An outstanding piece on the future of aboriginals in Canada, in Saturday’s Ottawa Citizen, takes a sympathetic look at the introduction of private property rights by the Nisga’a and includes a highly pertinent quotation from MLI Advisory Board member Calvin Helin (an author, entrepreneur, lawyer, activist and advocate for self-reliance and member of the Tsimshian Nation in northwestern BC) on the subject of holding land as a ward of the federal government: “what’s the point of having assets,” Helin asks, “if they’re of no value to you?”
This question pinpoints a key weakness of the Indian Act at a crucial time. If you get incentives wrong, and getting property rights wrong is a very basic and very powerful way of doing so, you can be sure events will turn out badly. As noted development economist Hernando de Soto (President of the Institute for Liberty and Democracy) wrote about the book Beyond the Indian Act by Tom Flanagan, Christopher Alcantara and André Le Dressay, “You don’t have to travel to Zambia or Peru to see dead capital. All you need to do is visit a reserve in Canada. First Nation people own assets, but not with the same instruments as other Canadians. They’re frozen into an Indian Act of the 1870s so they can’t easily trade their valuable resources. Beyond the Indian Act provides strategies to correct this so First Nation people can generate wealth in a manner that other Canadians take for granted.”
With the future of the Indian Act open to debate as never before (last month the national chief of the Assembly of First Nations, Shawn Atleo, told the AFN the Act should be repealed within five years), Calvin Helin’s perspective is not just important but timely. On what principled basis can the Indian Act be radically amended or even replaced so that those now subject to it are not stuck in the same situation or a worse one?

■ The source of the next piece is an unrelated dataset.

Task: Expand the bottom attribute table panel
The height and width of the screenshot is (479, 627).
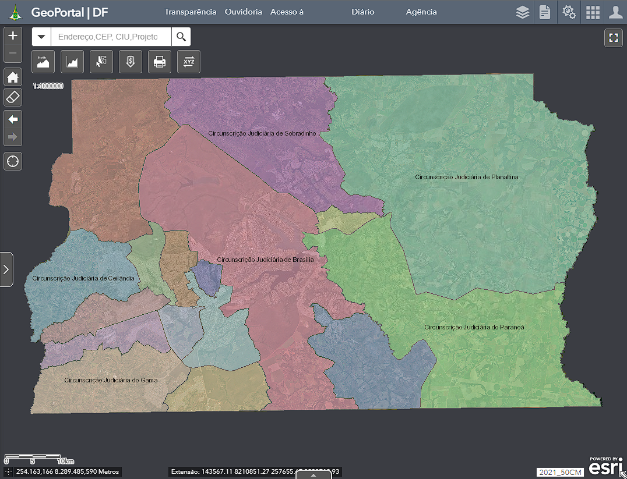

The Citizen piece also quotes former chief of the Kamloops Indian Band Manny Jules that “If people want to remain under the existing situation, let them be free to do that. But I’m tired of being a ward of the federal government. Our people are tired of being poor. How are we ever going to break that cycle? By creating our own economy, so that we look after ourselves.”
These voices are a badly needed breath of fresh air in a debate that has too often been terribly stale and unproductive, and this article is a must-read for anyone genuinely interested in a better future for First Nations in Canada and a better relationship between aboriginal and non-aboriginal Canadians.